> **What needs to be done**
Give a verbatim copy of the data, leaving the pictures out.

[Provided material Boundary: Start]

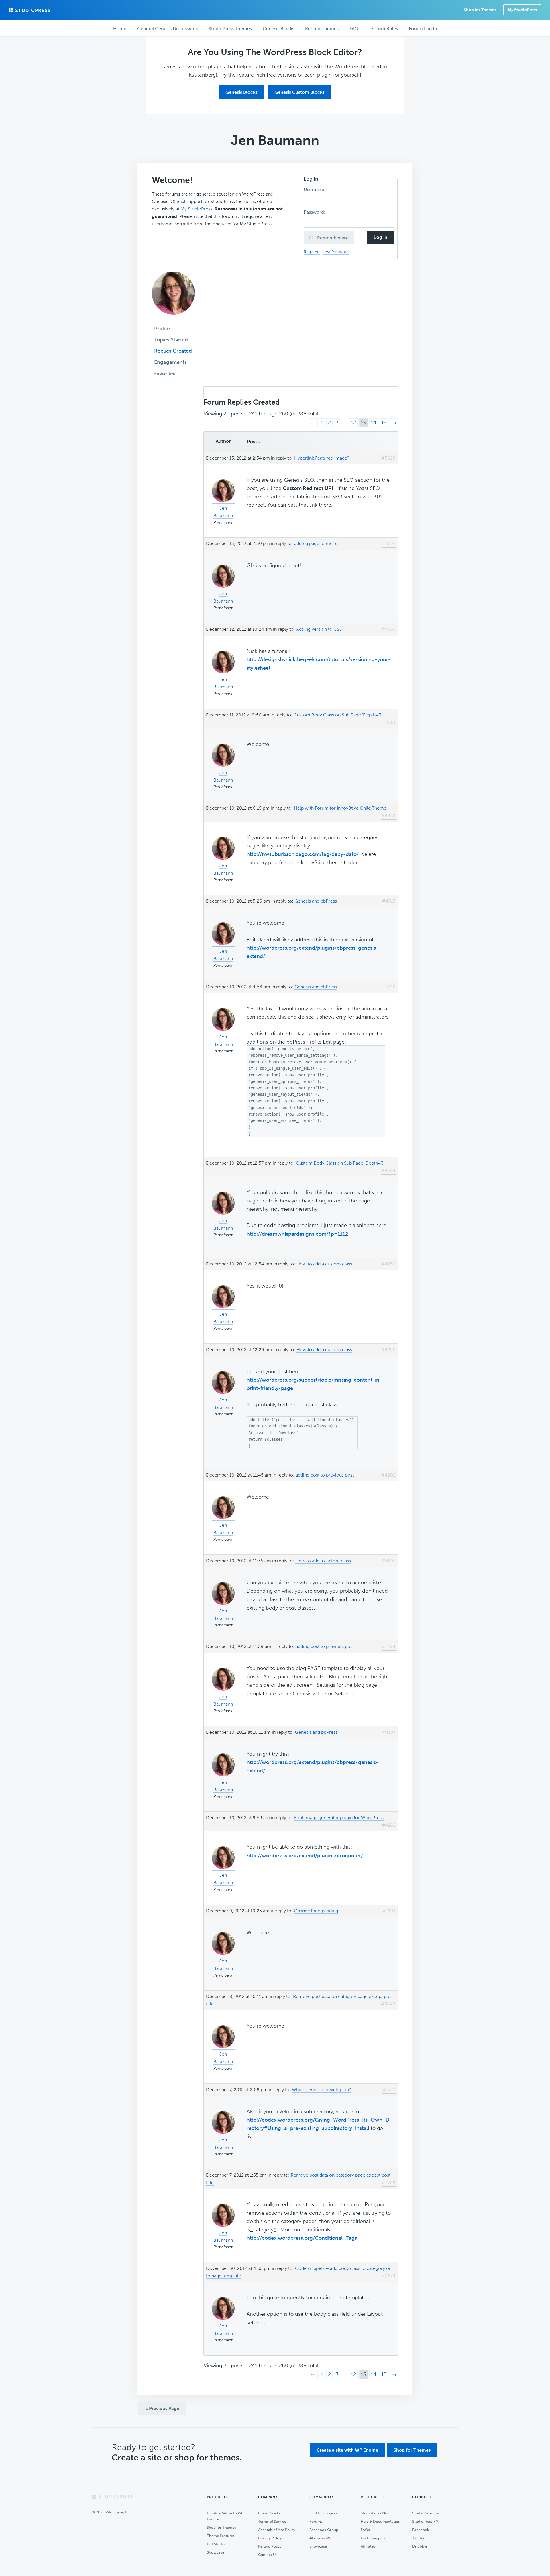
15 (383, 422)
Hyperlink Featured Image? (321, 458)
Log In (380, 237)
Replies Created (173, 351)
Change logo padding (316, 1910)
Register (312, 251)
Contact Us (267, 2554)
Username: (316, 189)
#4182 (389, 1825)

[Provided material Boundary: End]

> **Exercise result**
15 (383, 422)
Hyperlink Featured Image? (321, 458)
Log In (380, 237)
Replies Created (173, 351)
Change logo padding (316, 1910)
Register (312, 251)
Contact Us (267, 2554)
Username: (316, 189)
#4182 (389, 1825)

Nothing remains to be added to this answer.